L’inizio di questa fine risale all’estate. Spesso Andrea sostituisce la sorella grande nella tabaccheria di famiglia. Una volta prova a trafficare sulla macchina del Lotto. Poi due, poi tre. Gioca i numeri, stampa la bolletta, aspetta le estrazioni. Ovviamente, senza versare in cassa la puntata dovuta. Nel breve volgere di qualche settimana, la sorella comincia a notare questi buchi di gestione. Troppe differenze tra l’incasso e la somma delle giocate, i conti non tornano mai.
Si apre lo psicodramma di famiglia. La donna consulta il padre, titolare di una ferramenta, per cercare il motivo di questi ammanchi. Ma è un mistero. Si teme una truffa elettronica. C’è persino una denuncia contro ignoti depositata in Procura. Il clima si fa ogni giorno più pesante, per una tabaccheria di provincia trentamila euro spariti nel nulla sono un problema enorme.
Il rompicapo alla fine prende la direzione del fratellino. Andrea, istintivamente, nega. Ma poi, incalzato dal papà, crolla. Racconta in lacrime d’aver cominciato così, per semplice prova, e d’essere poi finito nel vortice della dipendenza. La sua confessione è il racconto in sedicesimo dei drammi ormai diffusi in tante famiglie italiane, dove la febbre del gioco arriva a sconvolgere equilibri domestici e a seminare cupe ossessioni.
In questo caso, non si può dire che ad Andrea manchi l’appoggio dei suoi. Di fronte all’ammissione, dopo le inevitabili discussioni, tutti quanti decidono di fare fronte comune e di lasciarsi alle spalle la brutta esperienza. Si lavora per ripianare la perdita, si cerca di non farne un dramma.
Purtroppo, è Andrea che la vive come una tragedia. Chiuso nei suoi pensieri, non regge i sensi di colpa. Servirebbero spalle larghe, servirebbe qualche ruga, per superare la caduta. Ma non si hanno, a sedici anni: la palestra della vita non ha ancora formato la muscolatura per superare certi ostacoli.

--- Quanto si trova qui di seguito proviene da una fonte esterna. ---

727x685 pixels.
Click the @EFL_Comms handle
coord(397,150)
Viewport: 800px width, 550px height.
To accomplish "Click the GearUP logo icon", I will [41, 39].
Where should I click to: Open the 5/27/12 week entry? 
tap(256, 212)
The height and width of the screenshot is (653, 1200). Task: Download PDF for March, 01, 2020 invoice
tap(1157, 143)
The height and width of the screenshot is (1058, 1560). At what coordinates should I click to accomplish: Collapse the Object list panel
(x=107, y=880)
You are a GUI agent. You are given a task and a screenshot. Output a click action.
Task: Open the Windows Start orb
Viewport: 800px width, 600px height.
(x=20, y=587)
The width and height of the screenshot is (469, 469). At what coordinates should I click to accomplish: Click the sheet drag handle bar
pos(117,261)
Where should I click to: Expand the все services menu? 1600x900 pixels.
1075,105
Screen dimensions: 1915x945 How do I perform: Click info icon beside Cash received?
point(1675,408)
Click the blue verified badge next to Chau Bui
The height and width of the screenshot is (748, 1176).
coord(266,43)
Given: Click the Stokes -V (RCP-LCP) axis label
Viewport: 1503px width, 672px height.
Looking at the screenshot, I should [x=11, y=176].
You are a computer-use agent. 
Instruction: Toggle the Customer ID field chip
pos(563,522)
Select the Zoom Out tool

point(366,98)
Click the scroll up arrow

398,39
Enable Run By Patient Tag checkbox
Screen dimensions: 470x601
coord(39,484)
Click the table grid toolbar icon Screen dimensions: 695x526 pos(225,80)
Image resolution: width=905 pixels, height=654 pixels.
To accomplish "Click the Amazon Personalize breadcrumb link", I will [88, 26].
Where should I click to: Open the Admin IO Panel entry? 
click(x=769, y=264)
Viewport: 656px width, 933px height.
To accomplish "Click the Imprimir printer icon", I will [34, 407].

L’altra sera, un vicino di casa si affaccia alla finestra e vede Andrea camminare in modo strano verso il box-cantina. Osservando bene, nota nella penombra qualcosa di atroce. Oddio, che fa quel ragazzo? Una telefonata a casa, due parole imbarazzate al padre. Sullo slancio di un gelido presentimento, il papà si precipita in cantina, verso lo spettacolo più tremendo, verso l’unica scena che nessun genitore vorrebbe mai vedere: Andrea, il suo ragazzo, pende dal soffitto, ormai esanime, ormai libero dai tenebrosi spettri di un insanabile rimorso.
No, non può passare come una notizia delle tante. Bisogna trovare ancora un residuo di sensibilità, per comprendere quanto grande e assurda sia questa notizia. Poi, ciascuno può iniziare le debite meditazioni. In casi come questo, s’indulge regolarmente sul vuoto ideale e sullo smarrimento esistenziale di generazioni che fatichiamo a capire. Anche stavolta partirà la litania delle cause profonde: l’eccesso di benessere, la provincia opulenta e omologata, il vuoto di valori...
E come no: quando la tragedia s’infila nei nostri tempi, intendiamo subito quanto servirebbero i valori. Qualcosa che insegni ai nostri ragazzi dove stia il giusto e dove stia l’ingiusto. Qualcuno che tracci chiara, davanti ai loro occhi, la linea demarcatrice tra bene e male. Di più: qualcuno che riesca a trasferire loro interessi e passioni.


È triste, come conclusione: ma ogni volta riscopriamo quanto sarebbero importanti famiglie e scuole adeguate. Esattamente le figure sociali che da decenni, con indefessa opera da sfasciacarrozze, stiamo impietosamente demolendo. Purtroppo, senza avere in mente neppure la più vaga idea di un’alternativa.